Dovere di fedeltà alla Repubblica
Il primo comma dell’art. 54 sancisce il dovere di «essere fedeli alla Repubblica e di osservarne la Costituzione e le leggi»: esso è obbligo primario per tutti i cittadini (tanto che la l. 91/1992 prevede che l’efficacia del decreto di concessione della cittadinanza agli stranieri naturalizzati italiani sia subordinata al giuramento di fedeltà, «manifestazione solenne di adesione ai valori repubblicani»: sent. 258/2017). Formule analoghe in altri ordinamenti (ad esempio in Germania) sono a fondamento di una legislazione posta a «protezione della democrazia», fino a escludere dalla vita politica partiti portatori di ideologie contrarie ai principi costituzionali e dall’impiego pubblico (in particolare dall’insegnamento) persone della cui «fedeltà costituzionale» vi sia ragione di dubitare. Peraltro, la Costituzione tedesca sancisce anche il diritto di resistenza di ogni cittadino contro chiunque tenti di sopprimere l’ordinamento costituzionale (in mancanza di altri rimedi).
Giuramento e limitazioni delle libertà
Da noi si ritiene che il dovere di fedeltà, in quanto dovere politico, non possa essere invocato a fondamento di limitazioni alle libertà costituzionalmente garantite. Tuttavia il secondo comma dell’art. 54, rivolto a coloro che esercitano funzioni pubbliche, da un lato richiama il dovere ulteriore di «adempierle con disciplina e onore», dall’altro prevede che la legge possa imporre uno specifico giuramento (che può ben includere l’impegno di fedeltà alla Repubblica).
Cariche pubbliche e giuramento
Le cariche pubbliche tenute al giuramento (formulato in modo diverso) sono numerose, a partire dal capo dello Stato e dai membri del governo, passando per i consiglieri delle regioni a statuto speciale, i giudici della Corte costituzionale, i magistrati e alcune altre categorie di dipendenti pubblici, i sindaci. Non giurano invece, diversamente da quanto prevedeva lo Statuto albertino, i membri del Parlamento. Non giurano nemmeno i professori universitari, per non limitarne la libertà di insegnamento e di ricerca: ciò anche per reazione al giuramento di fedeltà al fascismo imposto nel 1931.
Domande da interrogazione
- Qual è il significato del dovere di fedeltà alla Repubblica secondo l'art. 54 della Costituzione?

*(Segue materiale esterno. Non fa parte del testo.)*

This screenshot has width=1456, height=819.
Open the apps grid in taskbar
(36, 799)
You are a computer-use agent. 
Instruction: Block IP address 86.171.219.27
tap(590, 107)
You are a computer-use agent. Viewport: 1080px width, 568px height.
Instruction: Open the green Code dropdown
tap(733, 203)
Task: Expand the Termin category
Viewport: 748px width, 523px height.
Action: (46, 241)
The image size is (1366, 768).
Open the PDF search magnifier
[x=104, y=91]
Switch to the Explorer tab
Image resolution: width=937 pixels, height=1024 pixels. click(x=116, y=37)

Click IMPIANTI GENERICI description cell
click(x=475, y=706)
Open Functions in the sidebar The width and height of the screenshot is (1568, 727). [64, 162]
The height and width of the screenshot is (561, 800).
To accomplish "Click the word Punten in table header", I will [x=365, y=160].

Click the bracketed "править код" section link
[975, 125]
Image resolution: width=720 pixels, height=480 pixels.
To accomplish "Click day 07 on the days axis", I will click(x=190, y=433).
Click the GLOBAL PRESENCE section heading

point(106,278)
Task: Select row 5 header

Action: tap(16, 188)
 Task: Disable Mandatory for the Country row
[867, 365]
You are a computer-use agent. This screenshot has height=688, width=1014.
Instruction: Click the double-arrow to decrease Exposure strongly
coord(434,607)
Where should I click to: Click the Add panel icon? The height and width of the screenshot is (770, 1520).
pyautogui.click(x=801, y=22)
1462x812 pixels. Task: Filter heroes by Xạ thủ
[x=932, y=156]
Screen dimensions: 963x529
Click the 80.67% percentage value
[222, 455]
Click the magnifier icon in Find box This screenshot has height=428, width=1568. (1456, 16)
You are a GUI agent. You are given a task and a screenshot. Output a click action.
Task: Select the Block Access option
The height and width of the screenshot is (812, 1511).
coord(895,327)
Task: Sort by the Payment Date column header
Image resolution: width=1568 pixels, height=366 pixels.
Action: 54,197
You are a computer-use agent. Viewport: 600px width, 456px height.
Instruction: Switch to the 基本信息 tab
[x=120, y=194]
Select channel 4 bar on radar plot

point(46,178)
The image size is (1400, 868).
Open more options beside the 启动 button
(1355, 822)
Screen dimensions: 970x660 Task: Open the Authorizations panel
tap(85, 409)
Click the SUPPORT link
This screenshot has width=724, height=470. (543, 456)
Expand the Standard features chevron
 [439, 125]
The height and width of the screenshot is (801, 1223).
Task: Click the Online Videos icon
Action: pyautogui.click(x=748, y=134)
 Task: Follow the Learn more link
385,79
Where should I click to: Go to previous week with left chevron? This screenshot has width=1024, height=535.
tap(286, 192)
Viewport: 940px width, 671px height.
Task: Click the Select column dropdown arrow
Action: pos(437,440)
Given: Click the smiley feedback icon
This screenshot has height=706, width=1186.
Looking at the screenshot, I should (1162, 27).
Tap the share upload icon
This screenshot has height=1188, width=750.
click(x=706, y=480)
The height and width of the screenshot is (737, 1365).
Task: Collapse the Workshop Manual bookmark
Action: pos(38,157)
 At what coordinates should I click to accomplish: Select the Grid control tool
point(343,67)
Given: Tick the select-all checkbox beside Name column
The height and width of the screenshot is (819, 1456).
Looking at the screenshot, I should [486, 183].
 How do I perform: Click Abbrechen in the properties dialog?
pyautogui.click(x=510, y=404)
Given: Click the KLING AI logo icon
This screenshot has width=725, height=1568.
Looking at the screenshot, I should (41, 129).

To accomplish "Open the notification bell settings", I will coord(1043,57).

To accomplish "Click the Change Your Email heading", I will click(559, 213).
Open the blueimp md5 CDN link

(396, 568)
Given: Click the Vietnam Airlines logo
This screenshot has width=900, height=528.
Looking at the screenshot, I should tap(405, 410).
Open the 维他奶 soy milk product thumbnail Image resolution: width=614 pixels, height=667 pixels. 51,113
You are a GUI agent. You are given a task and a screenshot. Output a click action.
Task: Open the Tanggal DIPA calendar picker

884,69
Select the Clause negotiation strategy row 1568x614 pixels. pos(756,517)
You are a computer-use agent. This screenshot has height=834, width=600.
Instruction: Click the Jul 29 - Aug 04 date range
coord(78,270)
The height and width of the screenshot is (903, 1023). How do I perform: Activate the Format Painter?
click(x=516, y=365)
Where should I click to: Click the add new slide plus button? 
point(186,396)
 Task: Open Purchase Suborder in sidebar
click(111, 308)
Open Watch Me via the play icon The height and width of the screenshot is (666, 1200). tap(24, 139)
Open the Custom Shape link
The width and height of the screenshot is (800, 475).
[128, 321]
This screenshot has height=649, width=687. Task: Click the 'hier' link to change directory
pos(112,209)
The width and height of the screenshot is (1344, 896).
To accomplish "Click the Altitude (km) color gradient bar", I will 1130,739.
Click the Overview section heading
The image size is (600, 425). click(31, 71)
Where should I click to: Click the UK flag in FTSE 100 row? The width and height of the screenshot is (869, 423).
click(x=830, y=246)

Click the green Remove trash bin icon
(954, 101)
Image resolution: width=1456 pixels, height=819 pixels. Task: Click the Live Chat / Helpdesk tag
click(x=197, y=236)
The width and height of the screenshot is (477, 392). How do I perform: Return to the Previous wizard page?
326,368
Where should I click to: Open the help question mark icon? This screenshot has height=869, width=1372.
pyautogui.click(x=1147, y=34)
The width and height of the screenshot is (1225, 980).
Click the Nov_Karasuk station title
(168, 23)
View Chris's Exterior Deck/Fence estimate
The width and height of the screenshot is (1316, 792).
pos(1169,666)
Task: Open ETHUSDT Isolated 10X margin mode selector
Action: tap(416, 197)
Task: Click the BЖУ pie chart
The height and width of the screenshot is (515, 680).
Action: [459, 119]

- Come si relaziona il giuramento di fedeltà con le libertà costituzionalmente garantite?
- Quali sono le cariche pubbliche tenute al giuramento di fedeltà e quali eccezioni esistono?
Il dovere di fedeltà alla Repubblica, sancito dal primo comma dell'art. 54, è un obbligo primario per tutti i cittadini, che implica l'osservanza della Costituzione e delle leggi. Questo dovere è fondamentale anche per la concessione della cittadinanza agli stranieri naturalizzati, subordinata al giuramento di fedeltà (l. 91/1992).
Si ritiene che il dovere di fedeltà non possa giustificare limitazioni alle libertà garantite dalla Costituzione. Tuttavia, per coloro che esercitano funzioni pubbliche, la legge può imporre un giuramento che include l'impegno di fedeltà alla Repubblica, come previsto dal secondo comma dell'art. 54.
Diverse cariche pubbliche, come il capo dello Stato, i membri del governo e i giudici, sono tenute al giuramento di fedeltà. Tuttavia, i membri del Parlamento e i professori universitari non sono soggetti a tale giuramento, per non limitare la loro libertà di insegnamento e ricerca, in risposta al giuramento imposto durante il fascismo.